WHAT THE TASK ASKS:
Reproduce all records below exactly.

RECORD EXTRACTS:
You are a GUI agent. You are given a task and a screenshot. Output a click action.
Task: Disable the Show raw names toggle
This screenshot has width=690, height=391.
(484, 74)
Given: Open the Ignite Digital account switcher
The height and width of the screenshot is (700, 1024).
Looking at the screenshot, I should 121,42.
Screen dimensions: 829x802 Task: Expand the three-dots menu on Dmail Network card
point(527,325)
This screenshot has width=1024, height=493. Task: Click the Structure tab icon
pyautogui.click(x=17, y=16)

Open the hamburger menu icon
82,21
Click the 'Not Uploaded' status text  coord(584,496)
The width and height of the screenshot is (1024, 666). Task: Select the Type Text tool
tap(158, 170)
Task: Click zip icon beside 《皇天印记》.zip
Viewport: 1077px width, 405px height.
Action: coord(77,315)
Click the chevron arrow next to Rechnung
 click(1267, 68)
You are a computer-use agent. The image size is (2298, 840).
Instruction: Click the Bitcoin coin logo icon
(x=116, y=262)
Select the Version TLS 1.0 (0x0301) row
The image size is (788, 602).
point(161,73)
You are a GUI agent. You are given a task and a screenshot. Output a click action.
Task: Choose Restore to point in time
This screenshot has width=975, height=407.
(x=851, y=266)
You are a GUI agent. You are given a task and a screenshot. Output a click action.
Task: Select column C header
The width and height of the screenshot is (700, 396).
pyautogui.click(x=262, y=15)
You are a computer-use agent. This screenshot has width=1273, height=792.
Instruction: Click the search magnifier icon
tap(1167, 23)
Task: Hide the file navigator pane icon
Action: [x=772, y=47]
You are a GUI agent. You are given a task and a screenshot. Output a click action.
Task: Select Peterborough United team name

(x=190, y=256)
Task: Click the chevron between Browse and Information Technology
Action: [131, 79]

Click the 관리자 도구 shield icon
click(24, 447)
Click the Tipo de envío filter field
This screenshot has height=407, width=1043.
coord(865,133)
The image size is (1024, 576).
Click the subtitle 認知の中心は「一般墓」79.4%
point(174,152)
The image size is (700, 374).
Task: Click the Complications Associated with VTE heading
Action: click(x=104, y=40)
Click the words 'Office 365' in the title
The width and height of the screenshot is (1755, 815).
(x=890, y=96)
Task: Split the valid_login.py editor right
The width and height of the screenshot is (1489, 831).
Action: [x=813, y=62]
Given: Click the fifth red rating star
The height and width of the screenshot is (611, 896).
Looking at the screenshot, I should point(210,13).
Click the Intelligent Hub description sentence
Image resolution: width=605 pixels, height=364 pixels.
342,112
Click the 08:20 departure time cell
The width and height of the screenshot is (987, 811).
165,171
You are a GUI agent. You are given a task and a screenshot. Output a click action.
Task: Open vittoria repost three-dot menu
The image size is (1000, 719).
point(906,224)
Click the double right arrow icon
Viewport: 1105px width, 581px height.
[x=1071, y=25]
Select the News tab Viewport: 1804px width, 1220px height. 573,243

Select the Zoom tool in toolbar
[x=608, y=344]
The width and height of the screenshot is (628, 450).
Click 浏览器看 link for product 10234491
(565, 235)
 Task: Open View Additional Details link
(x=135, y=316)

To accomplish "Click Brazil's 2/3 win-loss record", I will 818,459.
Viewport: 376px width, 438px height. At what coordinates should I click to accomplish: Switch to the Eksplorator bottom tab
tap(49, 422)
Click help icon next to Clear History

YOUR RESPONSE:
You are a GUI agent. You are given a task and a screenshot. Output a click action.
Task: Disable the Show raw names toggle
This screenshot has width=690, height=391.
(484, 74)
Given: Open the Ignite Digital account switcher
The height and width of the screenshot is (700, 1024).
Looking at the screenshot, I should 121,42.
Screen dimensions: 829x802 Task: Expand the three-dots menu on Dmail Network card
point(527,325)
This screenshot has width=1024, height=493. Task: Click the Structure tab icon
pyautogui.click(x=17, y=16)

Open the hamburger menu icon
82,21
Click the 'Not Uploaded' status text  coord(584,496)
The width and height of the screenshot is (1024, 666). Task: Select the Type Text tool
tap(158, 170)
Task: Click zip icon beside 《皇天印记》.zip
Viewport: 1077px width, 405px height.
Action: coord(77,315)
Click the chevron arrow next to Rechnung
 click(1267, 68)
You are a computer-use agent. The image size is (2298, 840).
Instruction: Click the Bitcoin coin logo icon
(x=116, y=262)
Select the Version TLS 1.0 (0x0301) row
The image size is (788, 602).
point(161,73)
You are a GUI agent. You are given a task and a screenshot. Output a click action.
Task: Choose Restore to point in time
This screenshot has width=975, height=407.
(x=851, y=266)
You are a GUI agent. You are given a task and a screenshot. Output a click action.
Task: Select column C header
The width and height of the screenshot is (700, 396).
pyautogui.click(x=262, y=15)
You are a computer-use agent. This screenshot has width=1273, height=792.
Instruction: Click the search magnifier icon
tap(1167, 23)
Task: Hide the file navigator pane icon
Action: [x=772, y=47]
You are a GUI agent. You are given a task and a screenshot. Output a click action.
Task: Select Peterborough United team name

(x=190, y=256)
Task: Click the chevron between Browse and Information Technology
Action: [131, 79]

Click the 관리자 도구 shield icon
click(24, 447)
Click the Tipo de envío filter field
This screenshot has height=407, width=1043.
coord(865,133)
The image size is (1024, 576).
Click the subtitle 認知の中心は「一般墓」79.4%
point(174,152)
The image size is (700, 374).
Task: Click the Complications Associated with VTE heading
Action: click(x=104, y=40)
Click the words 'Office 365' in the title
The width and height of the screenshot is (1755, 815).
(x=890, y=96)
Task: Split the valid_login.py editor right
The width and height of the screenshot is (1489, 831).
Action: [x=813, y=62]
Given: Click the fifth red rating star
The height and width of the screenshot is (611, 896).
Looking at the screenshot, I should point(210,13).
Click the Intelligent Hub description sentence
Image resolution: width=605 pixels, height=364 pixels.
342,112
Click the 08:20 departure time cell
The width and height of the screenshot is (987, 811).
165,171
You are a GUI agent. You are given a task and a screenshot. Output a click action.
Task: Open vittoria repost three-dot menu
The image size is (1000, 719).
point(906,224)
Click the double right arrow icon
Viewport: 1105px width, 581px height.
[x=1071, y=25]
Select the News tab Viewport: 1804px width, 1220px height. 573,243

Select the Zoom tool in toolbar
[x=608, y=344]
The width and height of the screenshot is (628, 450).
Click 浏览器看 link for product 10234491
(565, 235)
 Task: Open View Additional Details link
(x=135, y=316)

To accomplish "Click Brazil's 2/3 win-loss record", I will 818,459.
Viewport: 376px width, 438px height. At what coordinates should I click to accomplish: Switch to the Eksplorator bottom tab
tap(49, 422)
Click help icon next to Clear History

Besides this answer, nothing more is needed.